Project

General

Profile

Feature #3395

Consider scripted composition of Dockerfiles

Added by Eric Irrgang 8 months ago. Updated 7 months ago.

Status:
Feedback wanted
Priority:
Normal
Assignee:
-
Category:
testing
Target version:
-
Difficulty:
uncategorized
Close

Description

Dockerfiles tend to support chained image builds well, but forked recipes start to develop a maintenance burden as scriptlets get duplicated. Docker images composed from several recipes are kludgey, at best.

As the Dockerfiles for GitLab Runner develop more parameters (compiler tool chain, MPI flavor, Python version), we should consider using a tool to script the composition of our Dockerfiles rather than manually maintaining flat files.

Prominent solutions


Related issues

Related to GROMACS - Bug #3263: Change dockerfile organization to have all builds in one fileClosed
Related to GROMACS - Feature #3177: Spack package management supportNew

Associated revisions

Revision 3ba43a73 (diff)
Added by Eric Irrgang 8 months ago

Manage the list of image tags in Docker build script.

Supports flexibility in future handling of built images.

Refs #3395

Change-Id: I207911f190a57cbc4671777b5b92827aa6d3904a

Revision 386b2947 (diff)
Added by Eric Irrgang 8 months ago

Manage the list of image tags in Docker build script.

Supports flexibility in future handling of built images.

Refs #3395

Change-Id: I207911f190a57cbc4671777b5b92827aa6d3904a

Revision f8517ace (diff)
Added by Eric Irrgang 8 months ago

Free up Docker image tag namespace.

Allow tags to distinguish Docker images for different release
requirements. Free up the image tag namespace for granularly describing
image revisions (and create smaller image repositories) by using the
matrix slug as the image name. Tag images to indicate the supported
GROMACS branch.

Refs #3395

Change-Id: Idff95d031cd56a28545562862e78cd99902db620

Revision 7bd5c7f7 (diff)
Added by Eric Irrgang 7 months ago

Distinguish Docker images for different release requirements.
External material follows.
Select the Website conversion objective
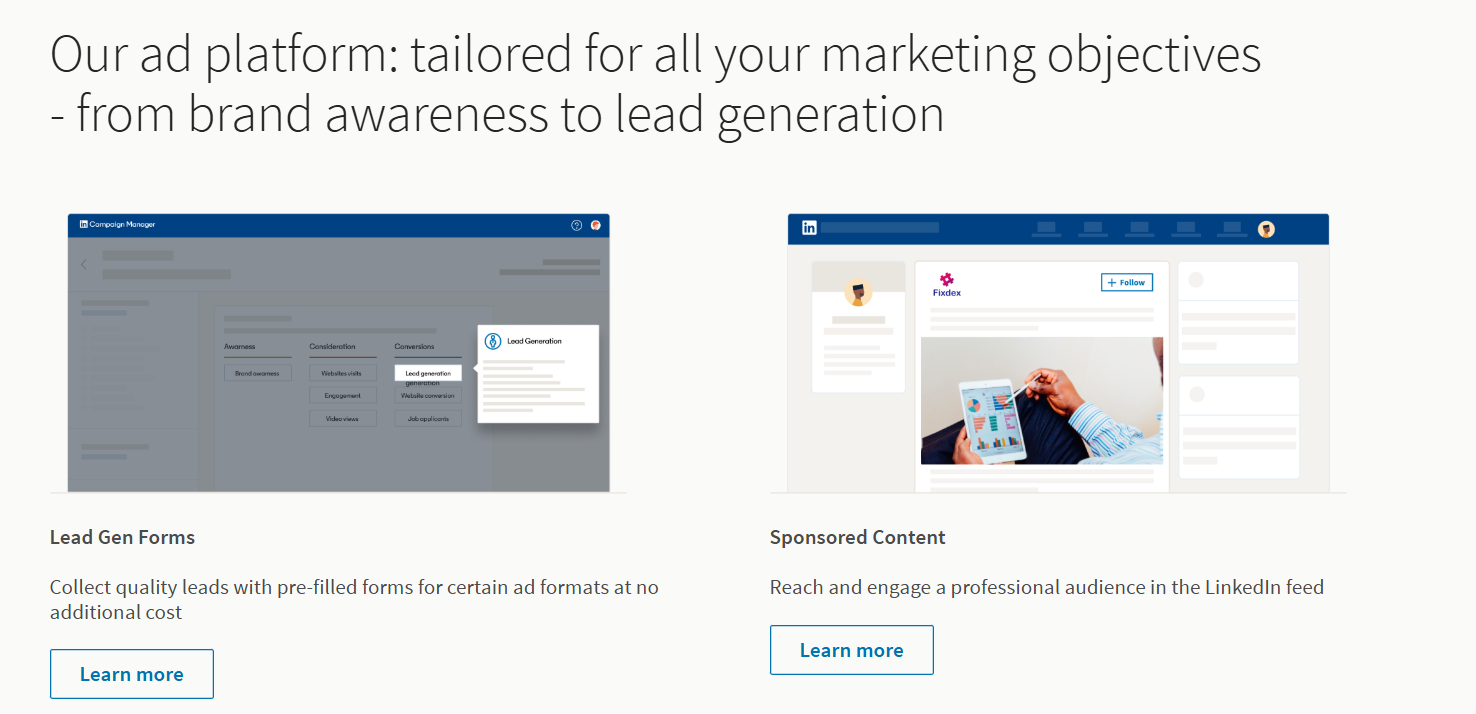The image size is (1476, 714). click(428, 396)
Free up the image tag namespace for granularly describing image
revisions (and create smaller image repositories) by using the matrix
slug as the image name. Tag images with the major release number (2020).

Refs #3395

Change-Id: I917f511c8bc11c4cedf85943eb7388ce0d5f9740

Revision 4f4fa0ae (diff)
Added by Eric Irrgang 7 months ago

Build MPI in Dockerfile.

We should make sure that the MPI compiler wrapper we
set up corresponds to the toolchain we expect to use
in a Docker image.

Refs #3395

Change-Id: I89e2af539199918153560483552b5245c6947acf

Revision 3ea23bfb (diff)
Added by Eric Irrgang 7 months ago

Define an argparse parent parser for container image tools.

Refs #3395

Change-Id: I8bcb314b21732cb870743f44de6aadc4d6bf534d

Revision a2142ff6 (diff)
Added by Paul Bauer 7 months ago

Add script to generate CI Docker files

Refs #3395

Change-Id: Id001c87b52f4d1f7afcb7fbb38cd4b5efdbfd90e

Revision d26f554a (diff)
Added by Paul Bauer 7 months ago

Add script to generate CI Docker files

Refs #3395

Change-Id: Id001c87b52f4d1f7afcb7fbb38cd4b5efdbfd90e

History

#1 Updated by Mark Abraham 8 months ago

Strongly support something to build our Dockerfiles so that we repeat ourselves as little as possible. But we should also strive for simplicity in that tool. It's a means to an end that supports our users, but would be easy to over-engineer :-)
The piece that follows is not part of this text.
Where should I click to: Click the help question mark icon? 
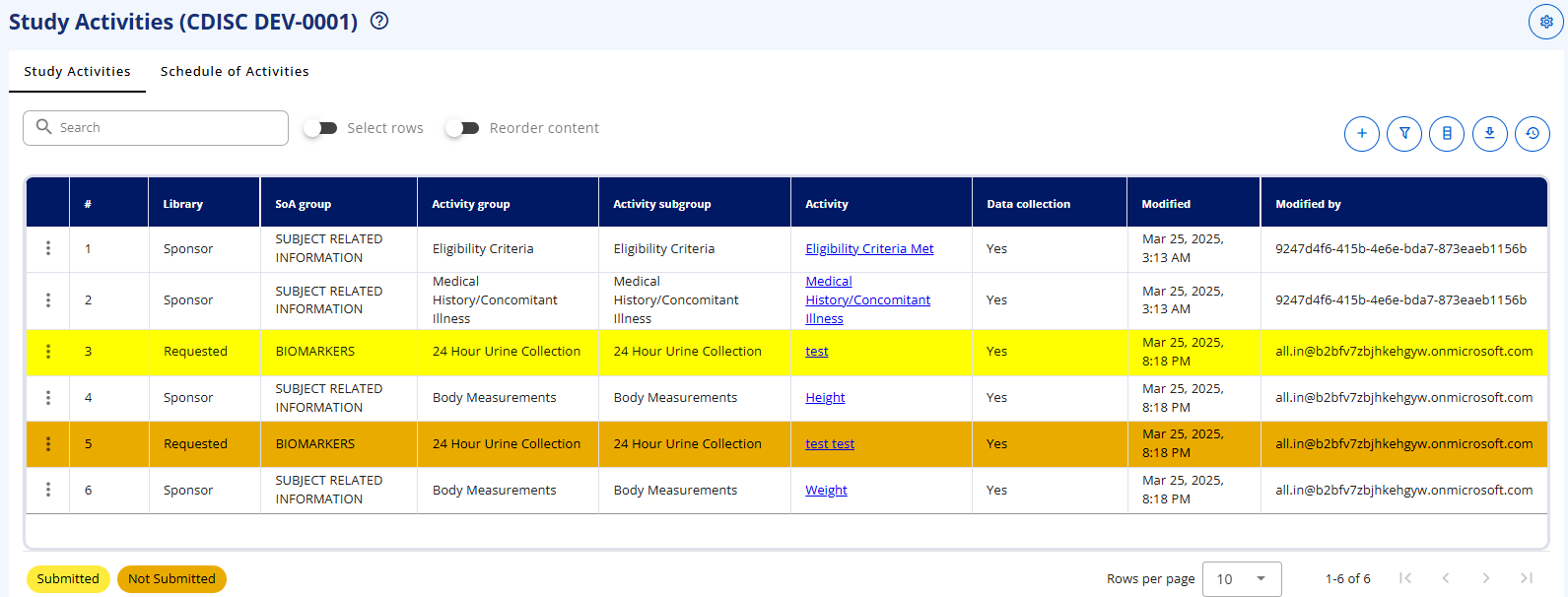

#2 Updated by Eric Irrgang 8 months ago

  • Description updated (diff)

#3 Updated by Eric Irrgang 8 months ago

Mark Abraham wrote:

But we should also strive for simplicity in that tool.

A Spack-based solution would look like a generalization of https://github.com/spack/spack/blob/develop/var/spack/repos/builtin/packages/gromacs/package.py injected into https://spack.readthedocs.io/en/latest/workflows.html#using-spack-to-create-docker-images

An HPC-container-maker based solution would look like a generalization of https://github.com/NVIDIA/hpc-container-maker/blob/master/recipes/gromacs/gromacs.py

Please comment on perceptions of simplicity.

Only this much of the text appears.